Yoshida H et al31 believe that for elderly patients with CHD, maintaining LDL-C levels can significantly reduce the incidence of cardiovascular adverse events and delay the progression of the disease. When the levels of LDL-C, apoA, TC and triglycerides in serum are low, HDL-C also decreases by varying degrees;32 these results are different from the results of the present study. This may be because the present study included fewer patients and did not divide them into different age groups for analysis. Another study on the correlation between HDL-C, LDL-C and CHD showed that high levels of serum HDL-C can reduce the risk of CHD caused by LDL-C.33 This is consistent with the results of the present study. In addition, a cross-sectional study of patients with acute coronary syndromes in northern Iran found that female patients were significantly older and had a higher mortality rate than their male counterparts, suggesting that gender may also be an influential factor.34

This study has some limitations. First, the sample size is small, and there may be some bias in the extrapolation of the results. In future research, we will further expand the sample size and conduct more in-depth research. Second, the evaluation indices used in the analysis were single and relatively simple. In future research, we will select more suitable evaluation indices, such as white blood cell count and platelet distribution width – which can be added to haematological factors – and inflammatory indices, such as the neutrophil-to-lymphocyte ratio and the levels of hypersensitive C-reactive protein. Third, bias may have emerged due to the age differences within the patient groups, potentially affecting the nature of coronary artery lesions and thus the results of the corresponding study. Further studies need to control for factors such as age, sex and the nature of coronary artery lesions to reduce study bias. Finally, the present study failed to follow up on the patients’ survival. Hence, future studies should further explore the predictive value of related factors for patients with coronary artery stenosis.

Conclusion

Triglycerides, LDL-C, uric acid, TC, serum total BIL and apoA are risk factors for coronary stenosis. They should be closely monitored and receive active intervention in clinical practice. The results of this study have a certain reference value for the clinical treatment and prognosis of coronary artery disease.

Data Sharing Statement

All data generated or analyzed during this study are included in the article.

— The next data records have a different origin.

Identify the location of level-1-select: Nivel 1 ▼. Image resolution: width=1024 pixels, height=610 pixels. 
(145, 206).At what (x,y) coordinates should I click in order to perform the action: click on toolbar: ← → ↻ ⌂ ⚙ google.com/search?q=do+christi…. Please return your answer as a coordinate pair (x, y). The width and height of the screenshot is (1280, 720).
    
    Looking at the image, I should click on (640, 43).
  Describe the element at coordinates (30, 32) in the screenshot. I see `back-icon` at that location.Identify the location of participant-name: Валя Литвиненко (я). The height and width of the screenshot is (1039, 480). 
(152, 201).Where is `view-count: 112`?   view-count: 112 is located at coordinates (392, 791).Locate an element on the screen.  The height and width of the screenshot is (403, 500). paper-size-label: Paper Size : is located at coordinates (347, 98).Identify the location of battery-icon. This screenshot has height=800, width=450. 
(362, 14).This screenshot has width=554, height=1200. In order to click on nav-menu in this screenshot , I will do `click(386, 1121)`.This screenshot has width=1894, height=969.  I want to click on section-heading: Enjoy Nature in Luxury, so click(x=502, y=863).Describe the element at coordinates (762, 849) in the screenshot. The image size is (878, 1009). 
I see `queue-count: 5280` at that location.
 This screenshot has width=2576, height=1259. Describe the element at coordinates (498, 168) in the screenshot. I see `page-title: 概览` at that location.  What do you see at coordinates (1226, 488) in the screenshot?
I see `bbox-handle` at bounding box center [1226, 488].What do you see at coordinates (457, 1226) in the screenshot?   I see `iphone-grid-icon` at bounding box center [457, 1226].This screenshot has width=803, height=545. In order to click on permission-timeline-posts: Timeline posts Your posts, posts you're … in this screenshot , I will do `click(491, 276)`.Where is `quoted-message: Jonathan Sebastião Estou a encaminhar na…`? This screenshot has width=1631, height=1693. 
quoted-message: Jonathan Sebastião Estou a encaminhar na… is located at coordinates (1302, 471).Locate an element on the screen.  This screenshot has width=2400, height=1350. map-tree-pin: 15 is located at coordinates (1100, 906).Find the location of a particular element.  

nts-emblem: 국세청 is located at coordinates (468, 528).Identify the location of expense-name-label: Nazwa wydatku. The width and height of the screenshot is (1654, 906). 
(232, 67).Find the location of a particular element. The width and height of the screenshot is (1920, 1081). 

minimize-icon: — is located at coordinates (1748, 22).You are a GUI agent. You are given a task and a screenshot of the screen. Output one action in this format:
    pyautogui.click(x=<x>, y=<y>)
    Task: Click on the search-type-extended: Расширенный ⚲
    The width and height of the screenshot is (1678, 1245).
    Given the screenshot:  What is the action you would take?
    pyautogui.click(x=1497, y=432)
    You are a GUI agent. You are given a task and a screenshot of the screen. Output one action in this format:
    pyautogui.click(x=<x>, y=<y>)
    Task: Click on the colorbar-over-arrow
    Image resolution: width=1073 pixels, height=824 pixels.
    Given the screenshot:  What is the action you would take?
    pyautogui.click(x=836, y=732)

Ethics Approval and Consent to Participate

This study was conducted in accordance with the Declaration of Helsinki and approved by the ethics committee of Central War Zone General Hospital of Wuhan. Informed consent was signed by all participants in this study.

Consent for Publication

Participants consented to have their images published.

Funding

There is no funding to report.

Disclosure

All of the authors had no any personal, financial, commercial, or academic conflicts of interest separately.